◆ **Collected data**
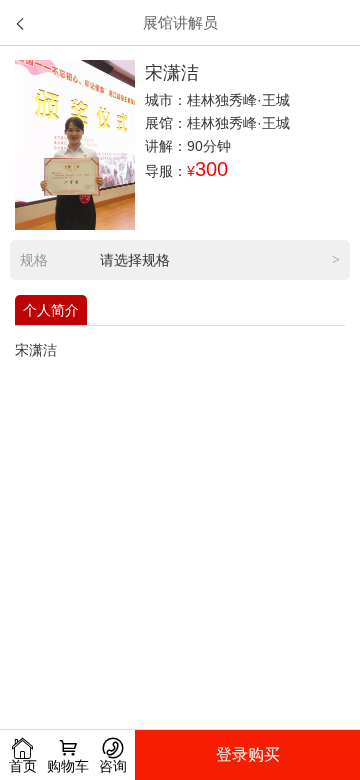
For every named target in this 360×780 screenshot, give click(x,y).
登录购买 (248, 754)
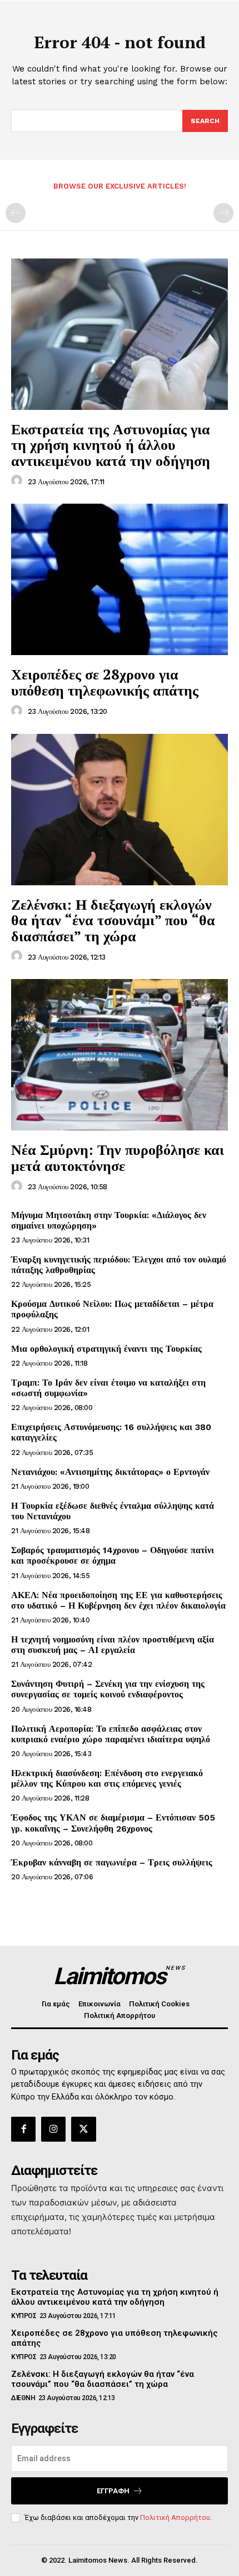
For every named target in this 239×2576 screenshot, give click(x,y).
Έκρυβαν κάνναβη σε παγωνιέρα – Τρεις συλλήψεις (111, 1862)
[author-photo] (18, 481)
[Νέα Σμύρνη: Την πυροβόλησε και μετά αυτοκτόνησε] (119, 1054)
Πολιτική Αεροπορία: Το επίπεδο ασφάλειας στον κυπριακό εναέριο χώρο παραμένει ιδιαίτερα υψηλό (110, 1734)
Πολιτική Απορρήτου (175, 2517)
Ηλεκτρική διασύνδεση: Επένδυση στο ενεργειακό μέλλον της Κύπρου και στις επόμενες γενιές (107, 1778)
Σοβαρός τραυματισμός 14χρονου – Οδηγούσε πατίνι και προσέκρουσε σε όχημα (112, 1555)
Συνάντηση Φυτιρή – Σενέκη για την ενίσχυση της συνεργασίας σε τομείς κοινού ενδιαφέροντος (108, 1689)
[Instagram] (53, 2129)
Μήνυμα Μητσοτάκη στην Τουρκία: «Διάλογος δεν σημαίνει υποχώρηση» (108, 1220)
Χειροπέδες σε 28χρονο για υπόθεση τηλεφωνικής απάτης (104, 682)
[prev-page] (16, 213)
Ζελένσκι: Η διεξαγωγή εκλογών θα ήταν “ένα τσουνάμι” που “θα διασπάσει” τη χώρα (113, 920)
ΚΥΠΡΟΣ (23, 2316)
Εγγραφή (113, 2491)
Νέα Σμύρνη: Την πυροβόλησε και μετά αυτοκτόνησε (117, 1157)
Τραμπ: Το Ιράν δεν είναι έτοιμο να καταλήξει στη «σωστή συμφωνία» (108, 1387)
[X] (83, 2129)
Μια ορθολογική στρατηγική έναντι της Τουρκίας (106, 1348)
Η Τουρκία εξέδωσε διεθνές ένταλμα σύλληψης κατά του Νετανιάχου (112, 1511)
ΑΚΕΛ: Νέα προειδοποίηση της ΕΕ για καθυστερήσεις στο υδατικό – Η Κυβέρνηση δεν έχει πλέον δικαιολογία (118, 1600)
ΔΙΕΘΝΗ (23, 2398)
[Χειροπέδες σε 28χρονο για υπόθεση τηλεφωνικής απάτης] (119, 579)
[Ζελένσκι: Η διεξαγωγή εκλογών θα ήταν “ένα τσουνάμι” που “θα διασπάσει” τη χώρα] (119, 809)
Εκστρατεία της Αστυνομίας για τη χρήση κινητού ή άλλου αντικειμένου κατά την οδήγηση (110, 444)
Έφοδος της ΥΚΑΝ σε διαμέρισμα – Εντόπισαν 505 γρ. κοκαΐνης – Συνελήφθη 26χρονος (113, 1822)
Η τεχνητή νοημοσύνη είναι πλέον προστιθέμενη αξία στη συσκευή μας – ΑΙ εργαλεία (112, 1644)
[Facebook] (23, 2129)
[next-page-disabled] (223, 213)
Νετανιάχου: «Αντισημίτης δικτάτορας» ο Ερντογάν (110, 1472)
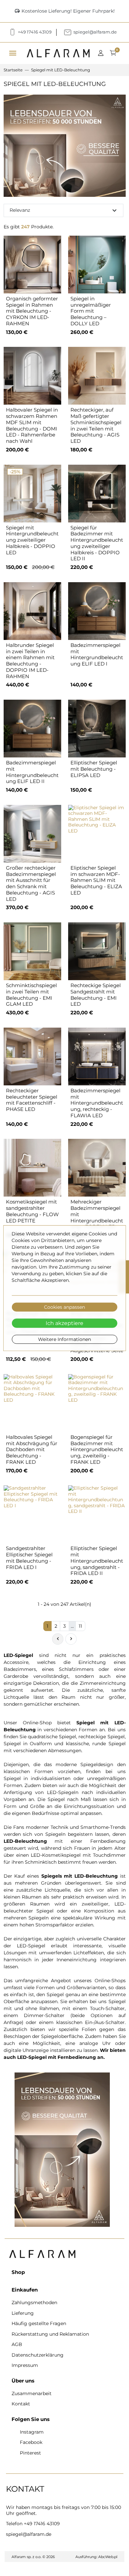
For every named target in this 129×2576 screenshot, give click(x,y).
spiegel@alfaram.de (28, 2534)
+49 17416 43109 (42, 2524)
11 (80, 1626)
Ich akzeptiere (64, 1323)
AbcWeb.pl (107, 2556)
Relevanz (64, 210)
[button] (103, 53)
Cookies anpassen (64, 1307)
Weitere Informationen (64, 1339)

◆ **ACTIVITY**
When you give the entries again, keep them exact and omit any picture they contain.

◆ **EXERCISE RESPONSE**
For every named target in this 360×780 screenshot, give click(x,y).
登录购买 (248, 754)
For every named target in this 239×2576 screenshot, give click(x,y).
Έκρυβαν κάνναβη σε παγωνιέρα – Τρεις συλλήψεις (111, 1862)
[author-photo] (18, 481)
[Νέα Σμύρνη: Την πυροβόλησε και μετά αυτοκτόνησε] (119, 1054)
Πολιτική Αεροπορία: Το επίπεδο ασφάλειας στον κυπριακό εναέριο χώρο παραμένει ιδιαίτερα υψηλό (110, 1734)
Πολιτική Απορρήτου (175, 2517)
Ηλεκτρική διασύνδεση: Επένδυση στο ενεργειακό μέλλον της Κύπρου και στις επόμενες γενιές (107, 1778)
Σοβαρός τραυματισμός 14χρονου – Οδηγούσε πατίνι και προσέκρουσε σε όχημα (112, 1555)
Συνάντηση Φυτιρή – Σενέκη για την ενίσχυση της συνεργασίας σε τομείς κοινού ενδιαφέροντος (108, 1689)
[Instagram] (53, 2129)
Μήνυμα Μητσοτάκη στην Τουρκία: «Διάλογος δεν σημαίνει υποχώρηση» (108, 1220)
Χειροπέδες σε 28χρονο για υπόθεση τηλεφωνικής απάτης (104, 682)
[prev-page] (16, 213)
Ζελένσκι: Η διεξαγωγή εκλογών θα ήταν “ένα τσουνάμι” που “θα διασπάσει” τη χώρα (113, 920)
ΚΥΠΡΟΣ (23, 2316)
Εγγραφή (113, 2491)
Νέα Σμύρνη: Την πυροβόλησε και μετά αυτοκτόνησε (117, 1157)
Τραμπ: Το Ιράν δεν είναι έτοιμο να καταλήξει στη «σωστή συμφωνία» (108, 1387)
[X] (83, 2129)
Μια ορθολογική στρατηγική έναντι της Τουρκίας (106, 1348)
Η Τουρκία εξέδωσε διεθνές ένταλμα σύλληψης κατά του Νετανιάχου (112, 1511)
ΑΚΕΛ: Νέα προειδοποίηση της ΕΕ για καθυστερήσεις στο υδατικό – Η Κυβέρνηση δεν έχει πλέον δικαιολογία (118, 1600)
ΔΙΕΘΝΗ (23, 2398)
[Χειροπέδες σε 28χρονο για υπόθεση τηλεφωνικής απάτης] (119, 579)
[Ζελένσκι: Η διεξαγωγή εκλογών θα ήταν “ένα τσουνάμι” που “θα διασπάσει” τη χώρα] (119, 809)
Εκστρατεία της Αστυνομίας για τη χρήση κινητού ή άλλου αντικειμένου κατά την οδήγηση (110, 444)
Έφοδος της ΥΚΑΝ σε διαμέρισμα – Εντόπισαν 505 γρ. κοκαΐνης – Συνελήφθη 26χρονος (113, 1822)
Η τεχνητή νοημοσύνη είναι πλέον προστιθέμενη αξία στη συσκευή μας – ΑΙ εργαλεία (112, 1644)
[Facebook] (23, 2129)
[next-page-disabled] (223, 213)
Νετανιάχου: «Αντισημίτης δικτάτορας» ο Ερντογάν (110, 1472)
For every named target in this 129×2576 screenshot, give click(x,y).
spiegel@alfaram.de (28, 2534)
+49 17416 43109 (42, 2524)
11 (80, 1626)
Ich akzeptiere (64, 1323)
AbcWeb.pl (107, 2556)
Relevanz (64, 210)
[button] (103, 53)
Cookies anpassen (64, 1307)
Weitere Informationen (64, 1339)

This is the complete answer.